The operators behind the IceID banking trojan have revamped the operations of the malware and are now using it to target the e-commerce vendors in the US. In the campaign, the malware grabs the credentials and payment card details of victims instead of their banking information.
According to Limor Kessem, Global Executive Security Advisor of IBM Security, this e-tailer attacks began in November 2018 and is executed using a new technique named two-step injection attack - designed to steal access credentials and payment card data from victims. This new attack model was discovered by IBM Security during its on-going analysis of IceID.
About the IceID trojan
The IceID first came to the light in September 2017. It features resembles with other banking trojans such as TrickBot and Gozi. It typically targets banks, payment card providers, mobile services providers, payroll, webmail and e-commerce sites. The malware’s authors primarily use the IceID to perform cyber espionage against organizations in the US and Canada.
Among the other capabilities, IceID can also be used to launch different types of attack. This includes “web injection, redirection and proxy redirection of all victim traffic through a port it listens on.”
Researchers claim that the distribution and infection tactics of the malware are not new.
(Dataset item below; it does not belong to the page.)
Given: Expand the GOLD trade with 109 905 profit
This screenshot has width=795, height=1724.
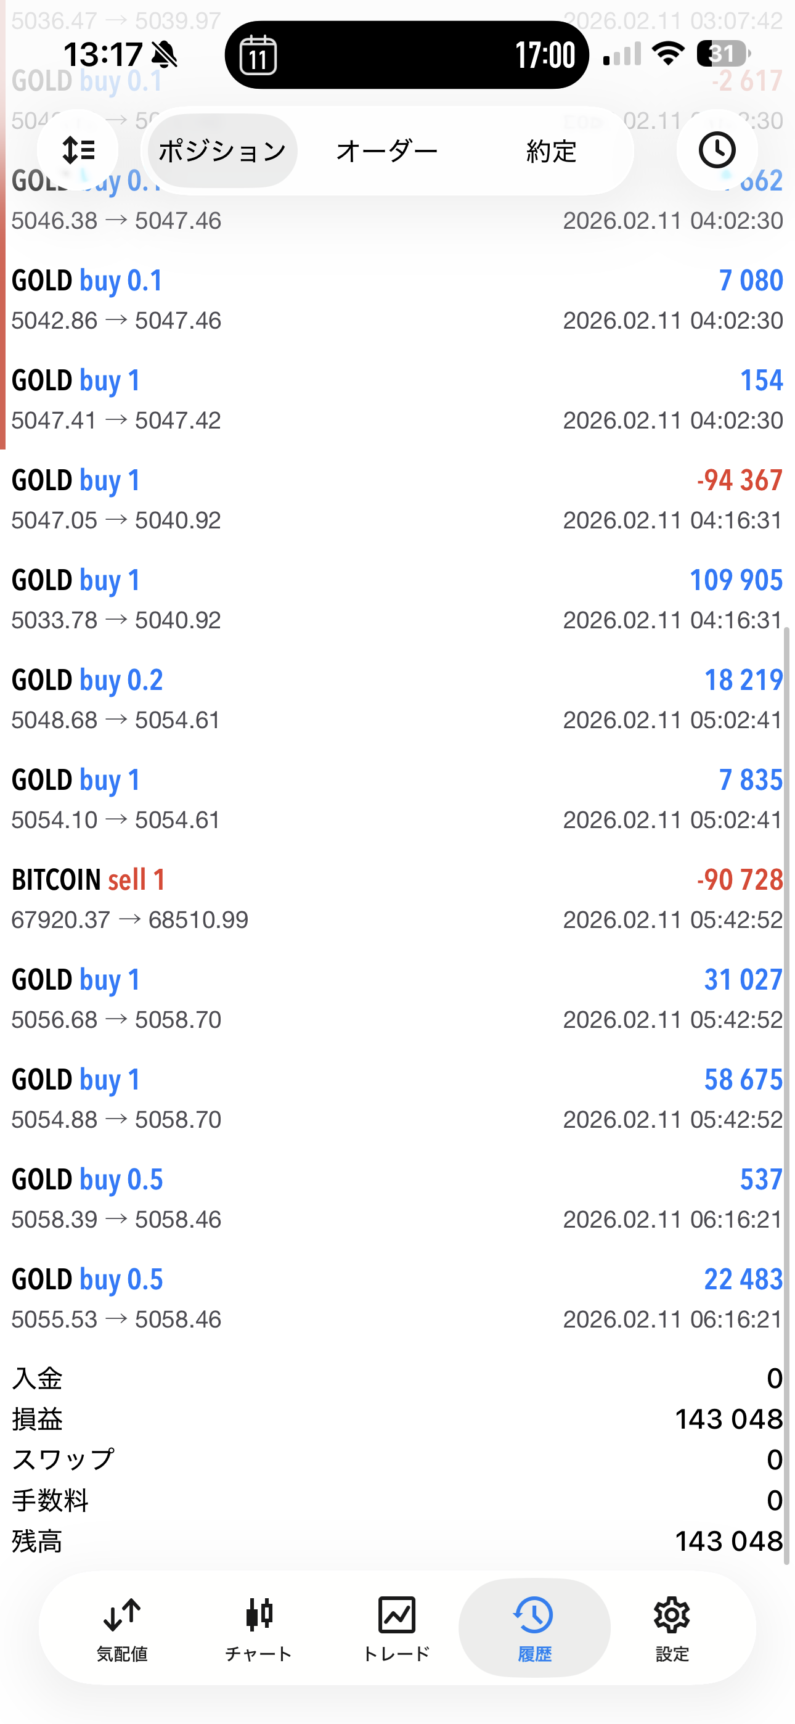Looking at the screenshot, I should (x=398, y=599).
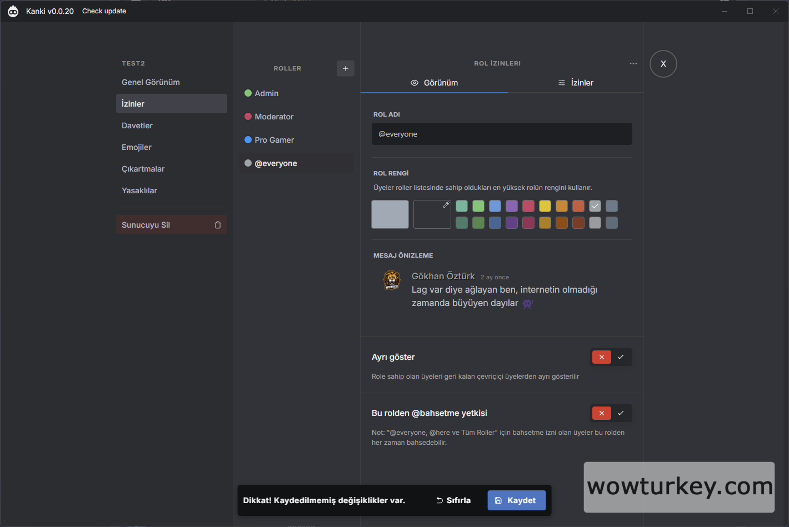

“It has infected users via the Emotet Trojan since 2017 and in test campaigns launched in mid-2018, also via TrickBot. Emotet has been among the most notable malicious services catering to elite cybercrime groups from Eastern Europe over the past two years,” said researchers at IBM Security in a blog post.
ATSEngine panel leveraged for the attack
The attackers use a commercial inject panel known as Yummba’s ATSEngine to deploy injection and collect stolen data from victims.
“A web-based control panel, ATSEngine works from an attack/injection server, not from the malware’s command-and-control (C&C) server. It allows the attacker to orchestrate the injection process, update injections on the attack server with agility and speed, parse stolen data, and manage the operation of fraudulent transactions,” researchers added.